My first feeling is that Denver has benefited from playing a lot of unorthodox small lineups that teams are failing to adjust to and exploit defensively. After finally seeing obvious flaws in the Lawson-Felton backcourt against Orlando, the Heat were able to break down Denver’s defense tonight to the tune of 50.7% shooting and an efficient 30 a piece for Lebron and Wade. The past two nights we’ve seen teams force tempo against Denver and exploit them with size. The Heat and Magic were in a position to give up lots of rebounding opportunities by running so many back in order to slow Denver’s transition offense. Both times the Nuggets failed to capitalize and lost the rebounding battle.
That ties into my second thought which is that Chris Andersen and Kenyon Martin have been playing far above their heads during this stretch. As the only real size on Denver’s roster playing actual minutes, they are sorely needed to spearhead the team’s rebounding effort. While neither has played a totally bad game the last two nights, their rebounding production has come back to earth and we’ve seen the likes of Brandon Bass, Joel Anthony and Chris Bosh outmuscle them on the glass. Of course, not to go un-noticed is the pathetic two rebound effort from Nene in his 29 minutes tonight.

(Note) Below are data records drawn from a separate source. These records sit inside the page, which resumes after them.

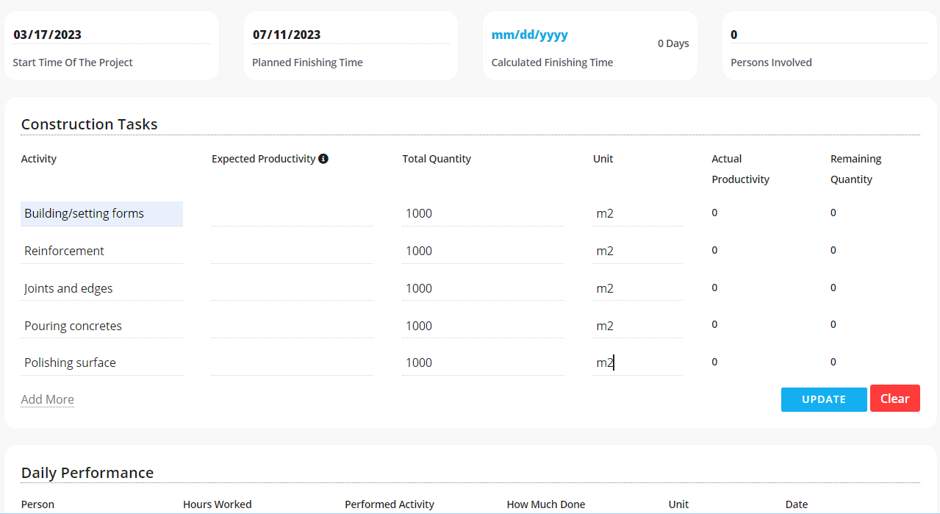Edit total quantity for Joints and edges
The width and height of the screenshot is (940, 514).
click(x=482, y=289)
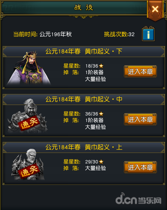167x210 pixels.
Task: Open the blue info icon
Action: click(148, 34)
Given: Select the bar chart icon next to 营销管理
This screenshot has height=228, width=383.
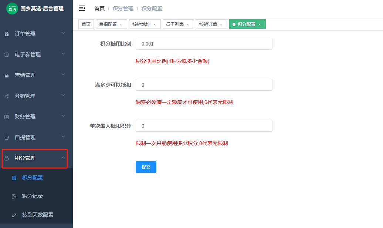Looking at the screenshot, I should pos(6,75).
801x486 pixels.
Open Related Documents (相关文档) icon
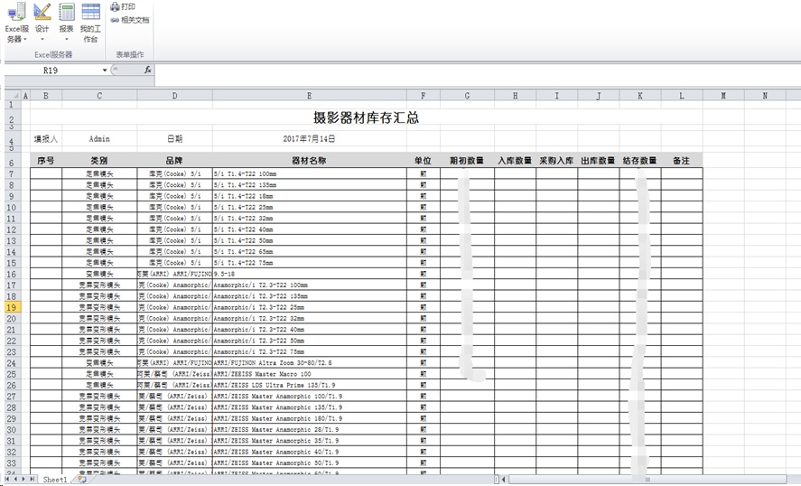click(x=115, y=19)
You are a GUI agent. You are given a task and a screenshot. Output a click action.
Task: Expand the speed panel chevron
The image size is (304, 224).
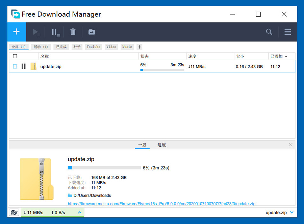pos(80,212)
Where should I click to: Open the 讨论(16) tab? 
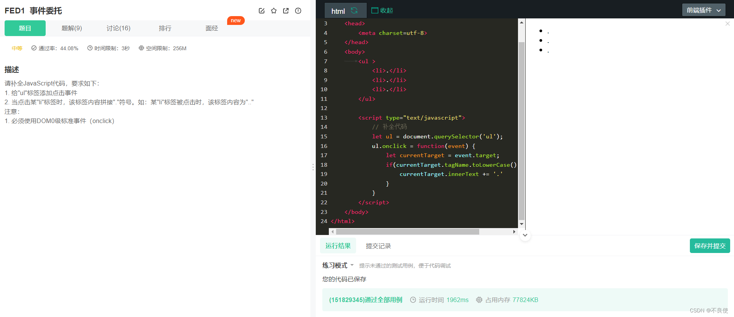click(119, 28)
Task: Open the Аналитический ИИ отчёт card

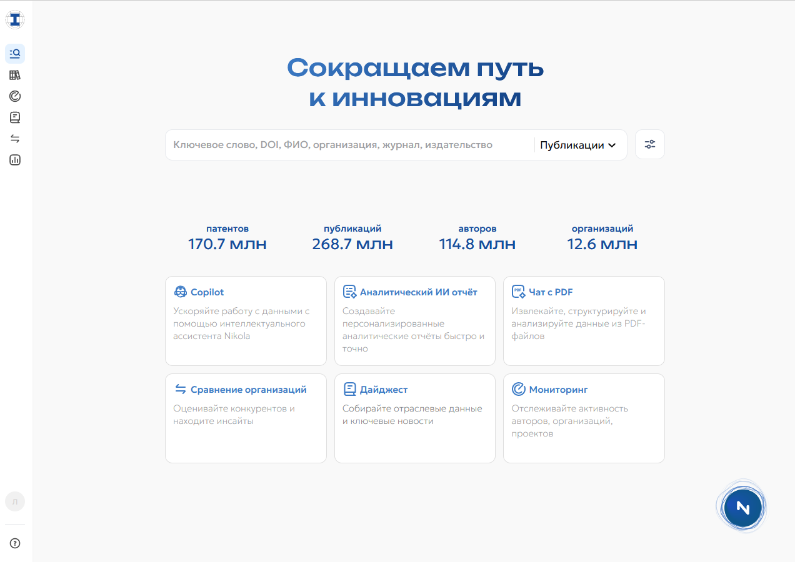Action: [x=414, y=321]
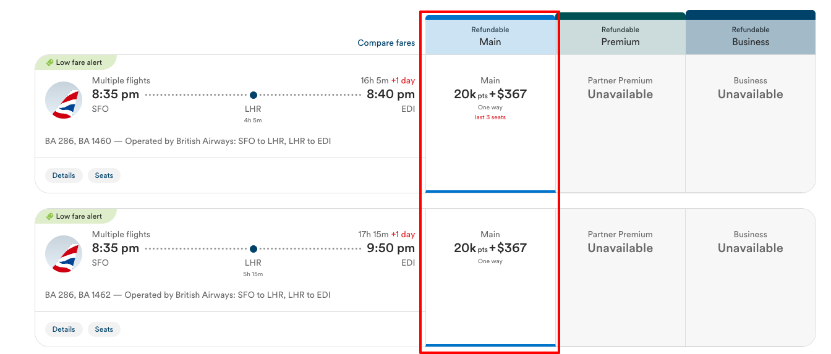Click LHR layover dot on second flight

click(253, 249)
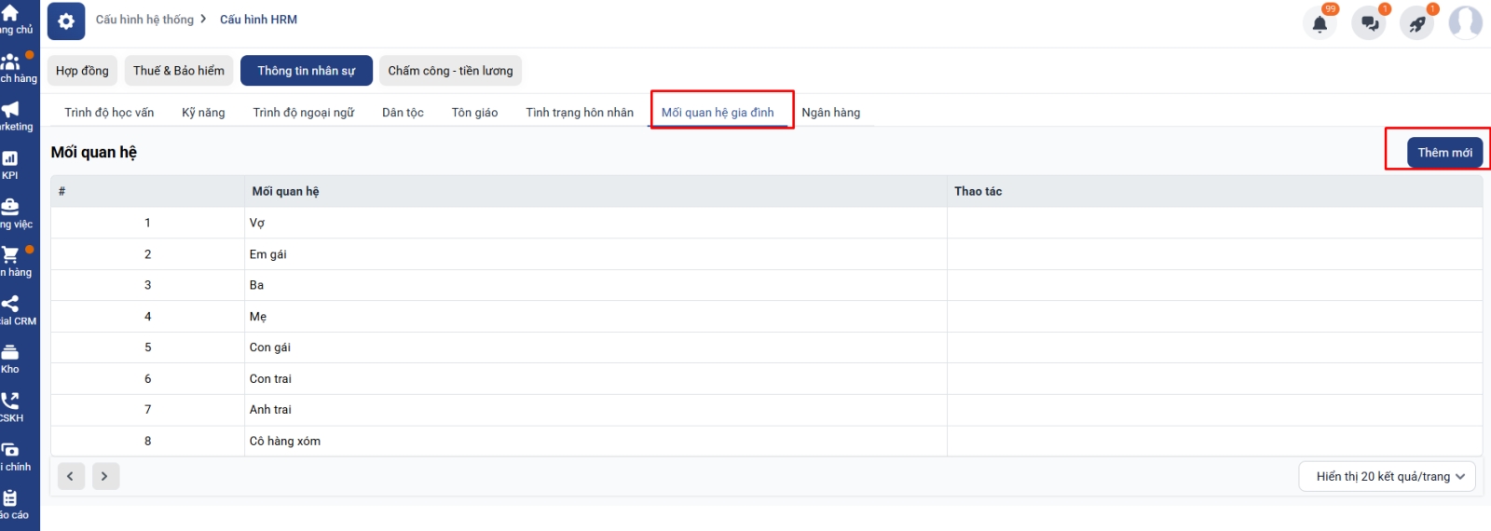Click Cấu hình hệ thống breadcrumb link
The image size is (1491, 531).
click(144, 20)
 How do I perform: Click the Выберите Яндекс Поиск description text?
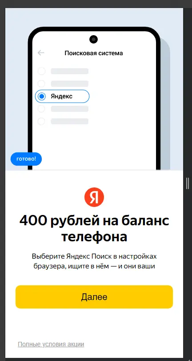coord(94,261)
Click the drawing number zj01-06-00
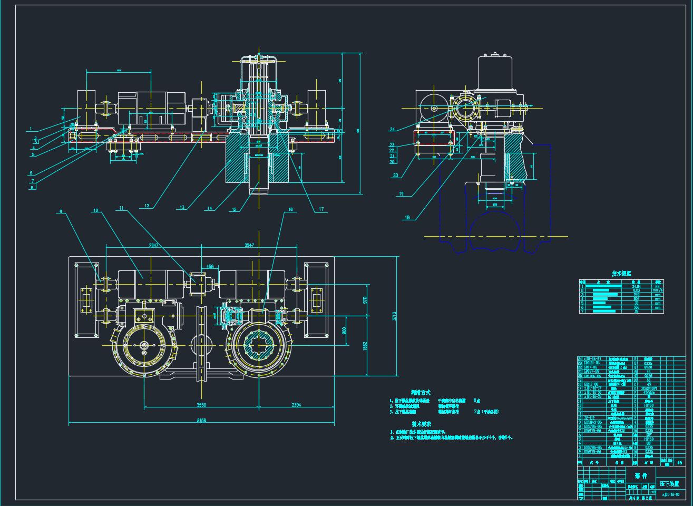Viewport: 693px width, 506px height. pos(670,494)
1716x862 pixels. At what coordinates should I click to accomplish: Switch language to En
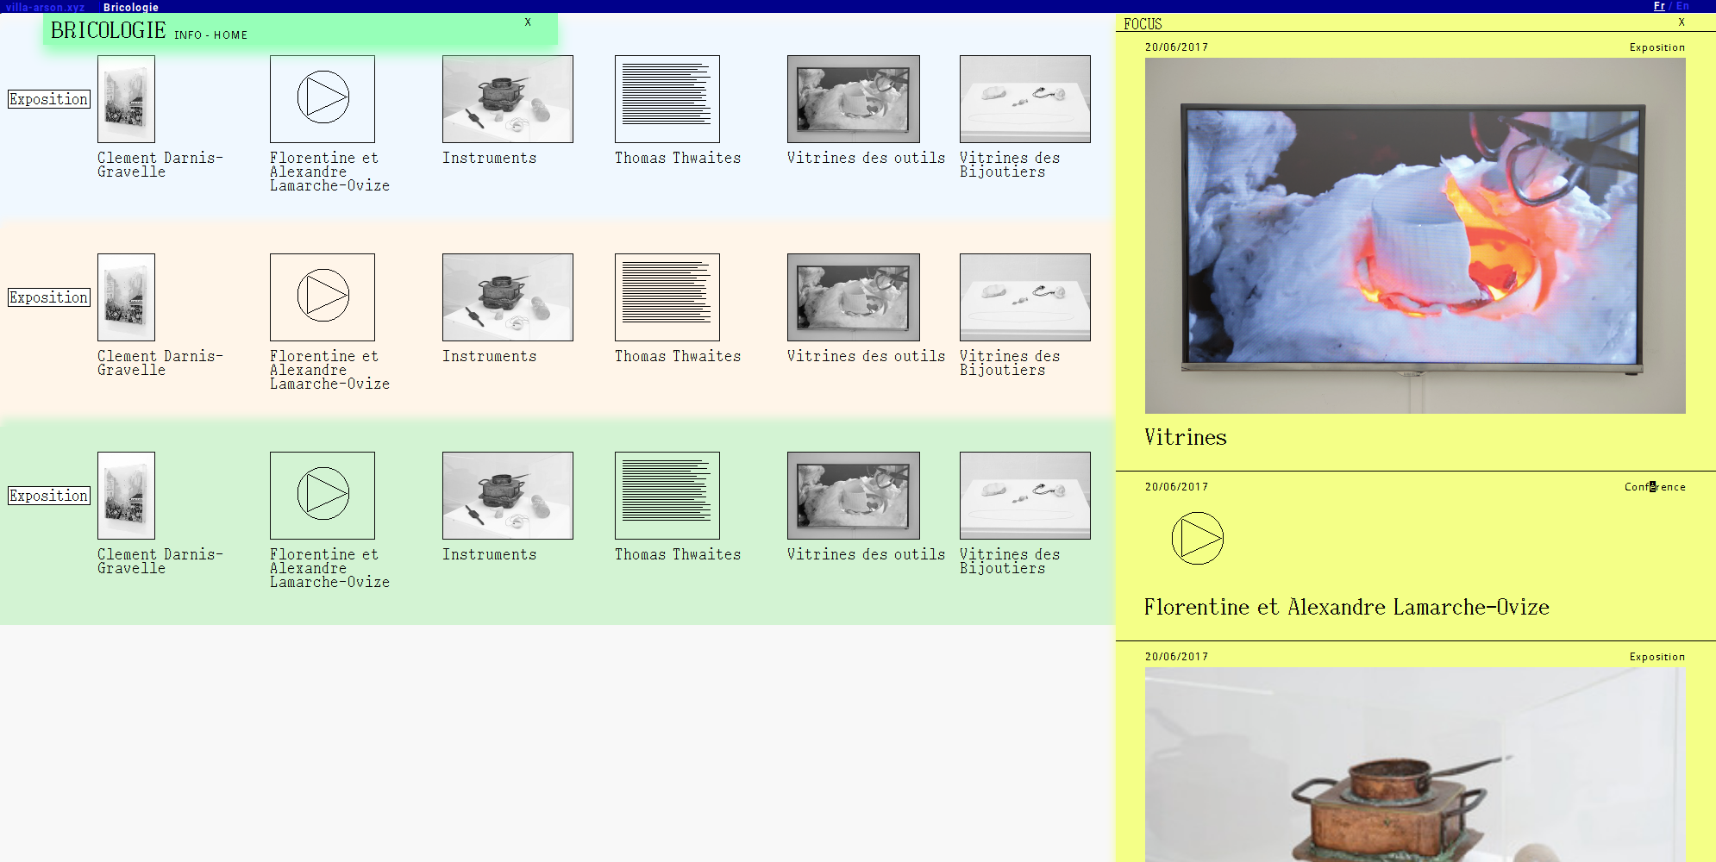click(1682, 6)
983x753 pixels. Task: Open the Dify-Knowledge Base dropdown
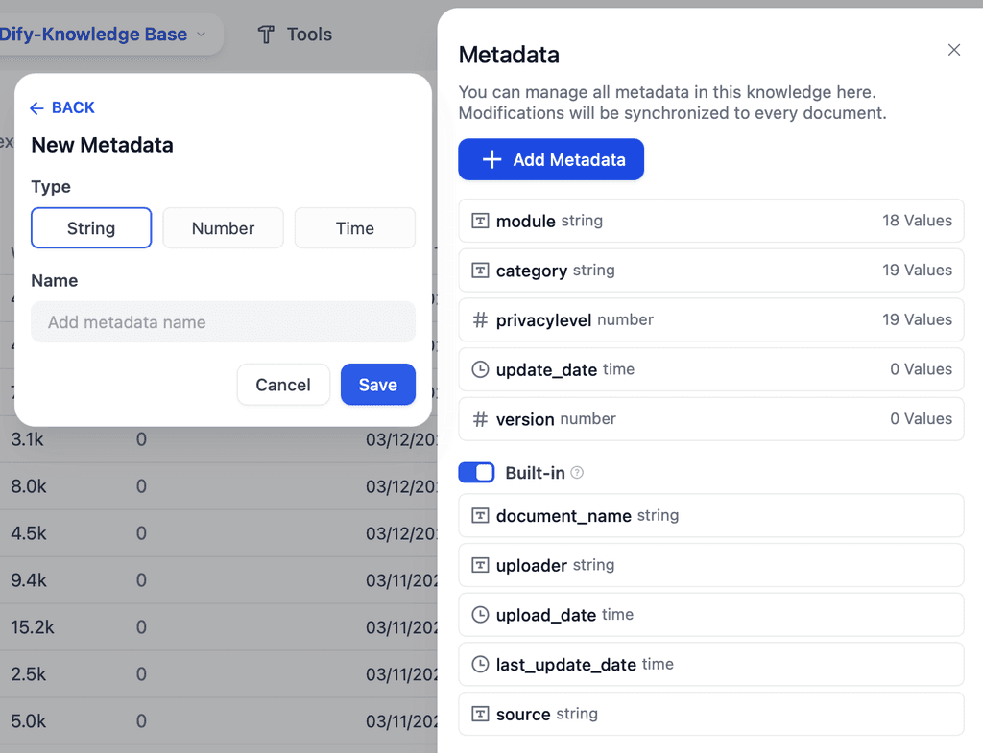click(106, 34)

It simply raises the question of whether Denver has the frontcourt that can match up with the best teams in the league and whether or not they may be making a poor decision by continuing to force small lineups despite having more size available.
While the Nuggets haven’t been consistent on defense, they have been good enough to win. Just as the poor rebounding has ruined their chances, the turnovers and the stalling of Denver’s offense have played an equally large role. After recording only 19 assists against Orlando last night, the Nuggets managed a paltry 14 against the Heat. They are playing unselfishly, but still falling victim to teams who can bottle up Nene and take away Denver’s transition game. While it bears repeating that Nene’s flat out refusal to be an aggressive scorer is a big factor, both the Magic and Heat have put him in foul trouble and that is what teams are going to do to him in the playoffs. Denver needs to overcome and while they have a plethora of decent shooters and scorers, it’s hard to find consistency out of anyone. Against natural scorers like Lebron and Wade, it’s something that became painfully evident. The Nuggets bench dominated Miami’s yet all Denver lineups seemed mired between frustrating extremes of hot and cold shooting. When the Nugget shooters aren’t getting hot at the right times the Nuggets are screwed and it is an area they need to develop a more structured offense.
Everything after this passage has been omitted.